Hope this helps to find what is needed... 
Can honestly say I am getting rather  

AAGGHHHHH!!!!!!!!!!


----------



## Byteman (Jan 24, 2002)

Hi- This looks like the ID of your Zida board:

cut from your post above after run of Belarc Advisor:

Board: Zida Tech. 6MLX VER:1 
Here is a link to a pic of one. Check it.

http://iceberg.pchomeworld.com/cgi-win/L3Static/L3Stat.asp?Part=MB6802
Here is the manual. I am not looking for a BIOS for it- you might try the Internet Wayback Machine....an online archive of old sites, with links that work.
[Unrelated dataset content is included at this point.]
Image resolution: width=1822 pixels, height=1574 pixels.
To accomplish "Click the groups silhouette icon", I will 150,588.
Use Google to find the link to the Wayback site.

http://zida.webhost.com.hk/manual/6mlx0110.pdf

UPDATE: Happened to find this version easily with Google.
NOTE WELL the version of the board it is for....if you use it with any others it might make the board unbootable, and you will have to buy a new BIOS chip. It says for v. 1.01 you may have a tag on that board somewhere- the printed on versions may not be the exact revision- look for a label with the version. It might be on the reverse side of the board, too.
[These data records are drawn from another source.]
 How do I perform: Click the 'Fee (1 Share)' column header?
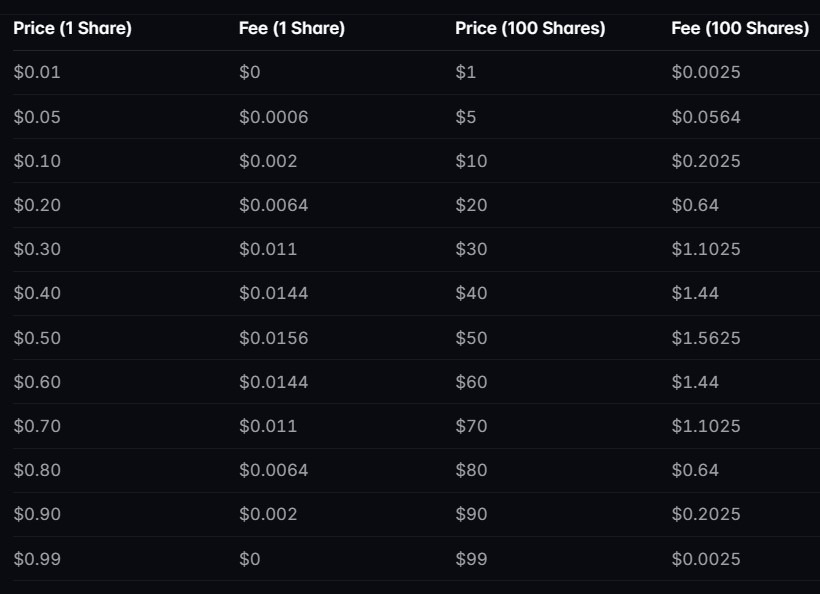pos(291,28)
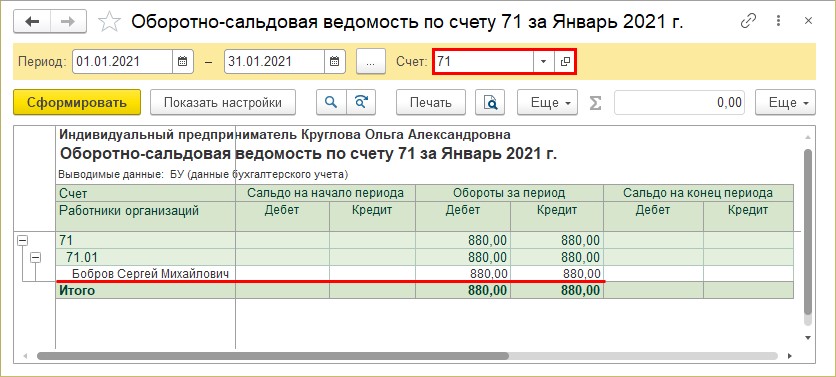The image size is (836, 377).
Task: Collapse the 71.01 subaccount group
Action: click(x=35, y=258)
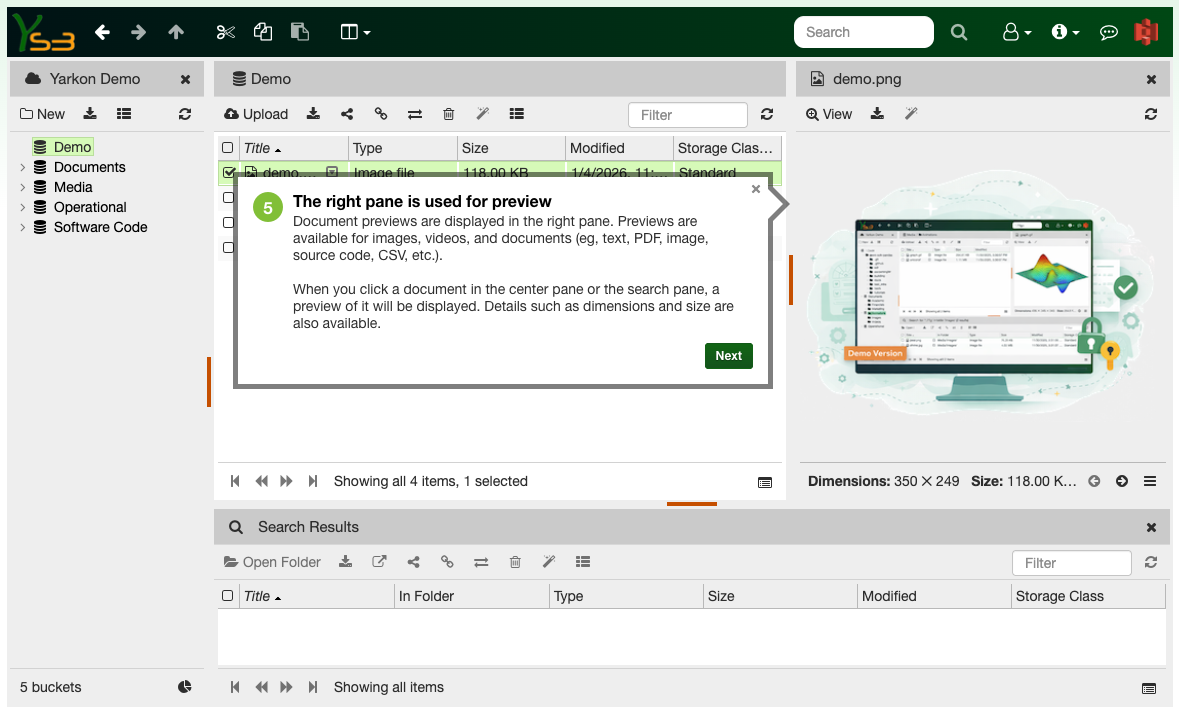This screenshot has height=715, width=1179.
Task: Expand the Documents bucket tree node
Action: pos(23,167)
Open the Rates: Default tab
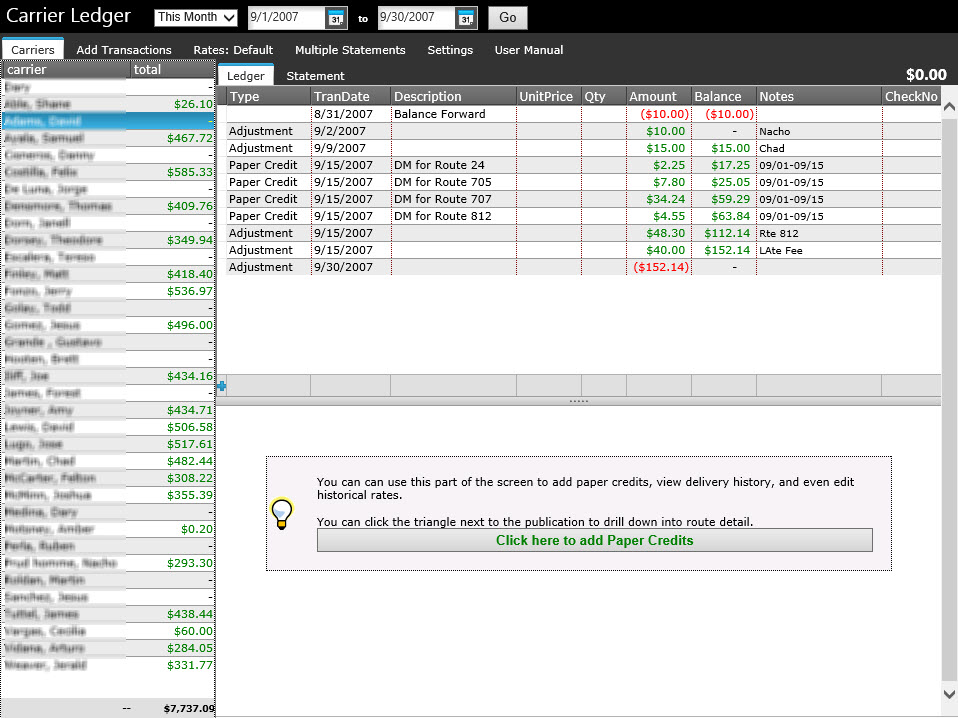 pyautogui.click(x=233, y=50)
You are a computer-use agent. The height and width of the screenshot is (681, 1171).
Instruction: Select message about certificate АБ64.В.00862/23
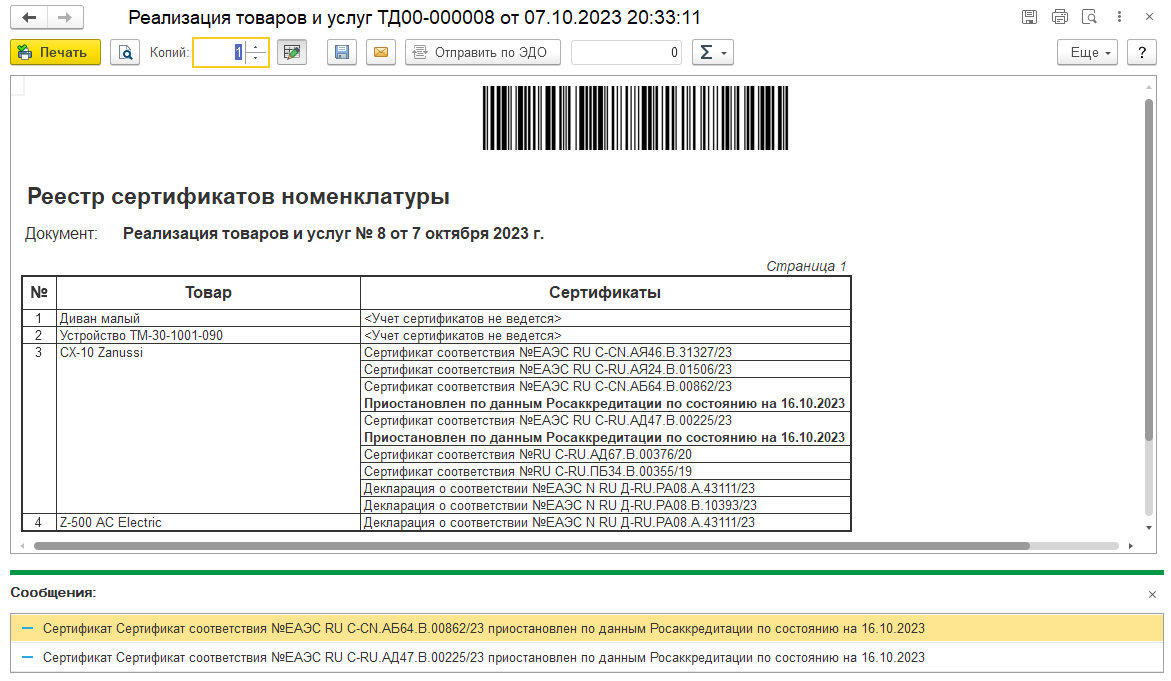484,629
http://www.motherboards.org/biosup/p/6MLX/3047.html

Here's a good review of it and some good setup info:
http://www.anandtech.com/showdoc.html?i=102


----------



## IMM (Feb 1, 2002)

perhaps here:
http://www.motherboards.org/biosup/p/6MLX/3047.html


----------



## napaneeont (Dec 1, 2002)

thanks for all the input and searching for bios updates

q?- why is there so much reference to Linux for this board?

any suggestions to rectifying this problem 'greatly' appreciated

thanks

Gary


----------



## Byteman (Jan 24, 2002)

Hi Zida just happens to be one that Linux will work very well on.
Mostly BIOS features, memory it can handle (4 slots), chipset is good. 
So did you try the updated BIOS?


----------



## napaneeont (Dec 1, 2002)

actually not yet! 
have a buddy who's helping me with the 'technical' part of all this
still feel abit of a "newbie" with Bios, CMOS stuff 
i guess i've heard of too many horror stories-but will try soon as i need to reformat hd...computer seems to be running slow

sure am glad i had found this site...learning more everytime i ask a question or just look over the forum...passed it along to all my friends.

thanks again..will definitely let you know what happens
either way  

all the best next year

Gary


----------